*** Opening of EXERCISE DATA ***
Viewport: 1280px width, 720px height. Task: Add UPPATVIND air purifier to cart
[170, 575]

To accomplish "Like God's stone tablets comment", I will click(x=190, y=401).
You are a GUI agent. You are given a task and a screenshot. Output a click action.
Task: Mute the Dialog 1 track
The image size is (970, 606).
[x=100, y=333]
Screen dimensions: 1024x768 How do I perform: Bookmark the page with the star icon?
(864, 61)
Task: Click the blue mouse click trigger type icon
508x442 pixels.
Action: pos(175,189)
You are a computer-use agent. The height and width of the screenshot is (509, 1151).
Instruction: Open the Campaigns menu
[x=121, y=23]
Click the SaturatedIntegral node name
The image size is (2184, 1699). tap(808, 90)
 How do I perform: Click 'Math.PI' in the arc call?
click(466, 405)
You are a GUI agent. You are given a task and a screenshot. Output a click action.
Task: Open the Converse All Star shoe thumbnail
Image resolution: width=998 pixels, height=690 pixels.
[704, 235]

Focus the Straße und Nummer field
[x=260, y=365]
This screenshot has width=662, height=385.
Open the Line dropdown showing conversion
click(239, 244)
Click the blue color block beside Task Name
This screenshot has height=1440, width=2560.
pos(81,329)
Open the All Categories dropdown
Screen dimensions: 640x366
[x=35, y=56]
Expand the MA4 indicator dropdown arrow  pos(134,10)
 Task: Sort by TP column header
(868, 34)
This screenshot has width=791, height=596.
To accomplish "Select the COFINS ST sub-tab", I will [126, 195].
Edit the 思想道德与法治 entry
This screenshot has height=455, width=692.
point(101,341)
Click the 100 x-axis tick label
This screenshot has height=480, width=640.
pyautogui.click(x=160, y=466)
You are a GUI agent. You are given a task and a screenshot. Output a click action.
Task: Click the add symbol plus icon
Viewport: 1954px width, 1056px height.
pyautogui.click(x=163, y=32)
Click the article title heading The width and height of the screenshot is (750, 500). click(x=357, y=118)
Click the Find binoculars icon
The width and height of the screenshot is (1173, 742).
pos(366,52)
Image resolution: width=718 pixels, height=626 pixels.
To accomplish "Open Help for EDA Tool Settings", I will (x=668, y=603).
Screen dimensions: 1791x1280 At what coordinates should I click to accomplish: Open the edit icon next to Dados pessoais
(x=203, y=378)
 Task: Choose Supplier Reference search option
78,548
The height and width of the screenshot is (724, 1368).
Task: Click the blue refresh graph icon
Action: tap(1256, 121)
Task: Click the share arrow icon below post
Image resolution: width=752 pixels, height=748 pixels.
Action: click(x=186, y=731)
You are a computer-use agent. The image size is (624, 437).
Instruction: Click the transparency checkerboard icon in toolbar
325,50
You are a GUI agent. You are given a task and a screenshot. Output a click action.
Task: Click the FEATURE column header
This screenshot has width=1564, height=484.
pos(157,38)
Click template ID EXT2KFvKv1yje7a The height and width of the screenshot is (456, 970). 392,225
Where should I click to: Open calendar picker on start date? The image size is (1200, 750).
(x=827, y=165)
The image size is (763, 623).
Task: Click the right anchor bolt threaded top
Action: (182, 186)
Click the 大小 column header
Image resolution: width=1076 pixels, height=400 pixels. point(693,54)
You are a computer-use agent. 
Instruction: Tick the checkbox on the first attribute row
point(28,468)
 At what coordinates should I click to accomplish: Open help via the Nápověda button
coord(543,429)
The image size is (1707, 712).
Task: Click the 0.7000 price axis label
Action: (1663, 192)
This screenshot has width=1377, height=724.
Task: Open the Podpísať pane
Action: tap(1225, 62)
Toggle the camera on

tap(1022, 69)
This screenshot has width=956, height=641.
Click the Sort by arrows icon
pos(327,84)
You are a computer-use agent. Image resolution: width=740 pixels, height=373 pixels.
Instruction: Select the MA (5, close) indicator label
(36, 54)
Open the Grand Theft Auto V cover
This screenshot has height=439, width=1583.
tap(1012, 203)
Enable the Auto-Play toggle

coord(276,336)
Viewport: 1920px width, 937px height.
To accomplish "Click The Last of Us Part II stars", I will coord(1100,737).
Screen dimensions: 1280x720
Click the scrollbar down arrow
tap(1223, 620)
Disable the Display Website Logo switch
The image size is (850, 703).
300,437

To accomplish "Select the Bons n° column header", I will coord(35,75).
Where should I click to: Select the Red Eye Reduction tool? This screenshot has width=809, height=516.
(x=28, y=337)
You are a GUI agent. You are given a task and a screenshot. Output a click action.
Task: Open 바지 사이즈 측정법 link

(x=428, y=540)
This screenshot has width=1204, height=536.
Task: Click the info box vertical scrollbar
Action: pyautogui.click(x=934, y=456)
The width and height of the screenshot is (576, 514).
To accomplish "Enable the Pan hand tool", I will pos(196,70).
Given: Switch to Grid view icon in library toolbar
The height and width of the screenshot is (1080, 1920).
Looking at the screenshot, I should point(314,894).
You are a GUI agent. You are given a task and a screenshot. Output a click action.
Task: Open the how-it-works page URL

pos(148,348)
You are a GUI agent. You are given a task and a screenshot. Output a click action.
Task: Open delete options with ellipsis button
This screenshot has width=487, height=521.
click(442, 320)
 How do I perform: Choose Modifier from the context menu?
*** Close of EXERCISE DATA ***
**EXERCISE DESCRIPTION**:
Retype the records above in full, exactly as they appear.

**EXERCISE RESULT**:
Viewport: 1280px width, 720px height. Task: Add UPPATVIND air purifier to cart
[170, 575]

To accomplish "Like God's stone tablets comment", I will click(x=190, y=401).
You are a GUI agent. You are given a task and a screenshot. Output a click action.
Task: Mute the Dialog 1 track
The image size is (970, 606).
[x=100, y=333]
Screen dimensions: 1024x768 How do I perform: Bookmark the page with the star icon?
(864, 61)
Task: Click the blue mouse click trigger type icon
508x442 pixels.
Action: pos(175,189)
You are a computer-use agent. The height and width of the screenshot is (509, 1151).
Instruction: Open the Campaigns menu
[x=121, y=23]
Click the SaturatedIntegral node name
The image size is (2184, 1699). tap(808, 90)
 How do I perform: Click 'Math.PI' in the arc call?
click(466, 405)
You are a GUI agent. You are given a task and a screenshot. Output a click action.
Task: Open the Converse All Star shoe thumbnail
Image resolution: width=998 pixels, height=690 pixels.
[704, 235]

Focus the Straße und Nummer field
[x=260, y=365]
This screenshot has width=662, height=385.
Open the Line dropdown showing conversion
click(239, 244)
Click the blue color block beside Task Name
This screenshot has height=1440, width=2560.
pos(81,329)
Open the All Categories dropdown
Screen dimensions: 640x366
[x=35, y=56]
Expand the MA4 indicator dropdown arrow  pos(134,10)
 Task: Sort by TP column header
(868, 34)
This screenshot has width=791, height=596.
To accomplish "Select the COFINS ST sub-tab", I will [126, 195].
Edit the 思想道德与法治 entry
This screenshot has height=455, width=692.
point(101,341)
Click the 100 x-axis tick label
This screenshot has height=480, width=640.
pyautogui.click(x=160, y=466)
You are a GUI agent. You are given a task and a screenshot. Output a click action.
Task: Click the add symbol plus icon
Viewport: 1954px width, 1056px height.
pyautogui.click(x=163, y=32)
Click the article title heading The width and height of the screenshot is (750, 500). click(x=357, y=118)
Click the Find binoculars icon
The width and height of the screenshot is (1173, 742).
pos(366,52)
Image resolution: width=718 pixels, height=626 pixels.
To accomplish "Open Help for EDA Tool Settings", I will (x=668, y=603).
Screen dimensions: 1791x1280 At what coordinates should I click to accomplish: Open the edit icon next to Dados pessoais
(x=203, y=378)
 Task: Choose Supplier Reference search option
78,548
The height and width of the screenshot is (724, 1368).
Task: Click the blue refresh graph icon
Action: tap(1256, 121)
Task: Click the share arrow icon below post
Image resolution: width=752 pixels, height=748 pixels.
Action: click(x=186, y=731)
You are a computer-use agent. The image size is (624, 437).
Instruction: Click the transparency checkerboard icon in toolbar
325,50
You are a GUI agent. You are given a task and a screenshot. Output a click action.
Task: Click the FEATURE column header
This screenshot has width=1564, height=484.
pos(157,38)
Click template ID EXT2KFvKv1yje7a The height and width of the screenshot is (456, 970). 392,225
Where should I click to: Open calendar picker on start date? The image size is (1200, 750).
(x=827, y=165)
The image size is (763, 623).
Task: Click the right anchor bolt threaded top
Action: (182, 186)
Click the 大小 column header
Image resolution: width=1076 pixels, height=400 pixels. point(693,54)
You are a computer-use agent. 
Instruction: Tick the checkbox on the first attribute row
point(28,468)
 At what coordinates should I click to accomplish: Open help via the Nápověda button
coord(543,429)
The image size is (1707, 712).
Task: Click the 0.7000 price axis label
Action: (1663, 192)
This screenshot has width=1377, height=724.
Task: Open the Podpísať pane
Action: tap(1225, 62)
Toggle the camera on

tap(1022, 69)
This screenshot has width=956, height=641.
Click the Sort by arrows icon
pos(327,84)
You are a computer-use agent. Image resolution: width=740 pixels, height=373 pixels.
Instruction: Select the MA (5, close) indicator label
(36, 54)
Open the Grand Theft Auto V cover
This screenshot has height=439, width=1583.
tap(1012, 203)
Enable the Auto-Play toggle

coord(276,336)
Viewport: 1920px width, 937px height.
To accomplish "Click The Last of Us Part II stars", I will coord(1100,737).
Screen dimensions: 1280x720
Click the scrollbar down arrow
tap(1223, 620)
Disable the Display Website Logo switch
The image size is (850, 703).
300,437

To accomplish "Select the Bons n° column header", I will coord(35,75).
Where should I click to: Select the Red Eye Reduction tool? This screenshot has width=809, height=516.
(x=28, y=337)
You are a GUI agent. You are given a task and a screenshot. Output a click action.
Task: Open 바지 사이즈 측정법 link

(x=428, y=540)
This screenshot has width=1204, height=536.
Task: Click the info box vertical scrollbar
Action: pyautogui.click(x=934, y=456)
The width and height of the screenshot is (576, 514).
To accomplish "Enable the Pan hand tool", I will pos(196,70).
Given: Switch to Grid view icon in library toolbar
The height and width of the screenshot is (1080, 1920).
Looking at the screenshot, I should point(314,894).
You are a GUI agent. You are given a task and a screenshot. Output a click action.
Task: Open the how-it-works page URL

pos(148,348)
You are a GUI agent. You are given a task and a screenshot. Output a click action.
Task: Open delete options with ellipsis button
This screenshot has width=487, height=521.
click(442, 320)
 How do I perform: Choose Modifier from the context menu?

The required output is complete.